Cuando nos encontramos ante cosas así y nos apresuramos a encontrar el método mediante el que ese sujeto dejará de tener miedo a los perros, ¿no percibís algo de tipo huidizo? ¿No percibís como una urgencia en reparar esta situación y, como tal urgencia, una búsqueda de la salida de emergencia que abrevie la intervención? Eso, en mi casa, se llamaría respuesta fóbica. Respuesta fóbica o fobógena si queréis, que me elimine cuanto antes ese malestar que siento al ver que “tengo que resolver el problema”. Lo cual está a mil leguas de la idea de establecer una relación con el otro.
Quizás, sólo quizás, lo que se esconde detrás de todo eso es algo de naturaleza desconocida, es decir no consciente alias inconsciente que no deseamos conocer. Y, en este caso, tenemos otro problema.
Un abrazo
Dr. Sunyer (cuaderno de los días 28 y 29 de septiembre del 2010)
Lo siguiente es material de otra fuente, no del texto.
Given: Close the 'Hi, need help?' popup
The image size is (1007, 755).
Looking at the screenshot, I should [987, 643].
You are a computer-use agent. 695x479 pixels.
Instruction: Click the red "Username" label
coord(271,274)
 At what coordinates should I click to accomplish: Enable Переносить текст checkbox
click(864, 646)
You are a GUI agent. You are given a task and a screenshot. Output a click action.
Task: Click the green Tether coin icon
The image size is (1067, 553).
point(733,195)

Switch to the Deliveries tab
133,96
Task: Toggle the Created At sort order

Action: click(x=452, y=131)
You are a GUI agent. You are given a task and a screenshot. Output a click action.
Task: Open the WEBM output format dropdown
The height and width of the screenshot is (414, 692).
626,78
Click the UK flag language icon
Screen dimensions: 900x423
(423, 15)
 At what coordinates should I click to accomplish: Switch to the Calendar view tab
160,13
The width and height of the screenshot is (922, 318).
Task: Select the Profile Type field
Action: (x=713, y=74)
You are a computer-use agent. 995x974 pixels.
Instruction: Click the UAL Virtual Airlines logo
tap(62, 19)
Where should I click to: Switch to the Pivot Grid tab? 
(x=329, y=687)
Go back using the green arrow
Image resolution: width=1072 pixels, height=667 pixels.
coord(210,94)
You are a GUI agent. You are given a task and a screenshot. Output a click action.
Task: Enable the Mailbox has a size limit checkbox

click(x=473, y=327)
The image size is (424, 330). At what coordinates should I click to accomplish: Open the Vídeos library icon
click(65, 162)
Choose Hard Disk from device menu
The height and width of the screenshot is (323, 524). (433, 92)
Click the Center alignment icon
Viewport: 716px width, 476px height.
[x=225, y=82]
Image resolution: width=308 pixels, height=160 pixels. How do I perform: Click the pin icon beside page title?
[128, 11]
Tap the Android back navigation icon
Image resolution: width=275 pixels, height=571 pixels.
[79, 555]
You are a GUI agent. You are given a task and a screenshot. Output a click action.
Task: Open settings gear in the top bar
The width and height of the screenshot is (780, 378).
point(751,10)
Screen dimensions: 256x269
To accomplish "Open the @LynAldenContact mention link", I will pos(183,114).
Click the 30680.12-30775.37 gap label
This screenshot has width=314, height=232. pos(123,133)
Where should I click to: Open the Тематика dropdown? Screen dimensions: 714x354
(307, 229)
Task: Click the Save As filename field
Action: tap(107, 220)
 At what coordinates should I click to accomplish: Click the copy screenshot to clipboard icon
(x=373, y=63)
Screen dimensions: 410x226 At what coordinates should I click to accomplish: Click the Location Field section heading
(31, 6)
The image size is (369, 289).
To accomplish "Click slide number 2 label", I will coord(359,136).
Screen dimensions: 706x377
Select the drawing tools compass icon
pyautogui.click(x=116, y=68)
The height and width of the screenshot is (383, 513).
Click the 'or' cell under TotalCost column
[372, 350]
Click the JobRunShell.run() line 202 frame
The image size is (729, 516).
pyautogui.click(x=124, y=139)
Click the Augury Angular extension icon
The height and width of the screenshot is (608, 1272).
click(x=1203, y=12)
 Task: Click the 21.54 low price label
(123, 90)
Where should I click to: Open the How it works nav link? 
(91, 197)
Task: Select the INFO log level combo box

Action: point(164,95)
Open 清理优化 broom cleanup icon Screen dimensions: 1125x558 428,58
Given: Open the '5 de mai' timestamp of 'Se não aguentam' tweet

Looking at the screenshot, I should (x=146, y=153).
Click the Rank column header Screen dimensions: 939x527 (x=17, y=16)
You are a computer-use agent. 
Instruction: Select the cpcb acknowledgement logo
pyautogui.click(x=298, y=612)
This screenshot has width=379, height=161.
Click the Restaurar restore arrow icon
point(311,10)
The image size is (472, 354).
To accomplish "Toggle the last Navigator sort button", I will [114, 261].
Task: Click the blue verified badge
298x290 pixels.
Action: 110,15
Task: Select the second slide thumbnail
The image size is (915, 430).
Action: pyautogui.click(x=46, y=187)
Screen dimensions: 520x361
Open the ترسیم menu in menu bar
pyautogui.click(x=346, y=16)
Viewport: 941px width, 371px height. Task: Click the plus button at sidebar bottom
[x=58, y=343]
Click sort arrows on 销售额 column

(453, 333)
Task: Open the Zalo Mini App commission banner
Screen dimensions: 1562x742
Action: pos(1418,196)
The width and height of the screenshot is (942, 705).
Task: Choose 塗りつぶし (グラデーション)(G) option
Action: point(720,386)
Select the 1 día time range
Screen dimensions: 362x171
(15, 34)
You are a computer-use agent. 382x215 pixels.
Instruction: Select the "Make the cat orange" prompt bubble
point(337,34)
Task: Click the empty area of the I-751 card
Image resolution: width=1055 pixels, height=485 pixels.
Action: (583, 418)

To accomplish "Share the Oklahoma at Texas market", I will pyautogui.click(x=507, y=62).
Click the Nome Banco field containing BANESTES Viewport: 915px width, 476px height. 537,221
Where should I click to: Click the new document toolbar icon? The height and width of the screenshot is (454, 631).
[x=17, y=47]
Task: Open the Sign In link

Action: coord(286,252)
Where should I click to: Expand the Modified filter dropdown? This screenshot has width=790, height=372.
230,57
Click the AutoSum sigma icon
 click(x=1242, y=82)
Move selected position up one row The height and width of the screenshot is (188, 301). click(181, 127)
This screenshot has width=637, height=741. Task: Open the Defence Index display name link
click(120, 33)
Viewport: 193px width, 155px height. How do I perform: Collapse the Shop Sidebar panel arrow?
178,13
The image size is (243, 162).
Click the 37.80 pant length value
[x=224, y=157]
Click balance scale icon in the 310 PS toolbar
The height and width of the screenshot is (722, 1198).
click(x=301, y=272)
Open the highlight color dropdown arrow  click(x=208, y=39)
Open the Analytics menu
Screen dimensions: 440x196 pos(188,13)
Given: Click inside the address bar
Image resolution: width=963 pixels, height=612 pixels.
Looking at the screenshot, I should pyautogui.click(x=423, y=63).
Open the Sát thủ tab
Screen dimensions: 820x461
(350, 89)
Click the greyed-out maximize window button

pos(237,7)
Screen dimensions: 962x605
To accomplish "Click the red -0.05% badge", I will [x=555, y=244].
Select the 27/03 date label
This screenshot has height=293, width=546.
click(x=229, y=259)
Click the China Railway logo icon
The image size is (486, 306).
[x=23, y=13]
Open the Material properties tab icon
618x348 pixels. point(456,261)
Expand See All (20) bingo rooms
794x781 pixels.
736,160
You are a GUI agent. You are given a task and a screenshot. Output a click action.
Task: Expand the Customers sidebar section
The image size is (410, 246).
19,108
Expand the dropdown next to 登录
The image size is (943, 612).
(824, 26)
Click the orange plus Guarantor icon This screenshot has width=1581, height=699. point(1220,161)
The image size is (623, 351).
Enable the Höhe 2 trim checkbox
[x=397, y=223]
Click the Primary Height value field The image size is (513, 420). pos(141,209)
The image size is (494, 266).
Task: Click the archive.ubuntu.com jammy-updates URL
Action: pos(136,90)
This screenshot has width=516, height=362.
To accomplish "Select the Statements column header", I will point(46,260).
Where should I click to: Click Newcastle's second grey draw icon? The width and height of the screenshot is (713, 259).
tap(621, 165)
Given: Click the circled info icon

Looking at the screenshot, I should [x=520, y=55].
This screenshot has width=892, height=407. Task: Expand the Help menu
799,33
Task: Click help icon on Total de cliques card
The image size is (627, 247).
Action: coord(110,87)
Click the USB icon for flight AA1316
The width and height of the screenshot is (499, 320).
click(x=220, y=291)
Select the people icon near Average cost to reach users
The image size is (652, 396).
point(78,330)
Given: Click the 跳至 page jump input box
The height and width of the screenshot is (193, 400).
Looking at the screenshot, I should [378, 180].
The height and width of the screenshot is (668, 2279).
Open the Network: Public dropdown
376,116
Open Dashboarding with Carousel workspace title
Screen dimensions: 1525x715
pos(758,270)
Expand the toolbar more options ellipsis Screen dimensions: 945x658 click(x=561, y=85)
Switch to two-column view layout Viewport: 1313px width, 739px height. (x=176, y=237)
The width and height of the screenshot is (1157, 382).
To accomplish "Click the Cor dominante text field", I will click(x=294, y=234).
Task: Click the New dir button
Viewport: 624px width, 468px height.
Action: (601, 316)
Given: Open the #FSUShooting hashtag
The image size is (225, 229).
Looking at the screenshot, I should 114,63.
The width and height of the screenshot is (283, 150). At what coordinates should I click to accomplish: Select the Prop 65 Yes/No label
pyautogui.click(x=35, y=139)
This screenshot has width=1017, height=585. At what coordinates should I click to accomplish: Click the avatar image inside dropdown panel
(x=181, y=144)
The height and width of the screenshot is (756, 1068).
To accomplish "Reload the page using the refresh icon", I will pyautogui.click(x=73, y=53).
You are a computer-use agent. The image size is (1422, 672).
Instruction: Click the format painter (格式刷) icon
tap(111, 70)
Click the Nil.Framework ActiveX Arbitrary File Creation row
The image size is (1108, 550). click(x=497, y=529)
El planteamiento es muy sencillo. La clase es un espacio en el que estamos muchas personas, como 50 o más.Uno puede considerarla desde diversas posiciones, pero personalmente prefiero pensar que estoy con un grupo. No ante un grupo sino en él. Este conjunto de personas que lo constituimos establecemos inevitablemente una serie de interdependencias, vinculantes muchas de ellas, que determinan no sólo la atmósfera grupal sino la manera de relacionarnos y los sentimientos que se derivan de todo ello. Cierto es que dado que trabajamos unos textos determinados, hay muchos elementos que se activan a través de la lectura de los mismos. Y la experiencia me indica que esos mismos elementos se activan también en las relaciones que establecemos en el grupo. Estos escritos son las reflexiones que desde mi puesto de conductor de ese grupo van aflorando en mi mente y que sirven, eso espero, de reflexión y de trabajo complementarios a la asignatura.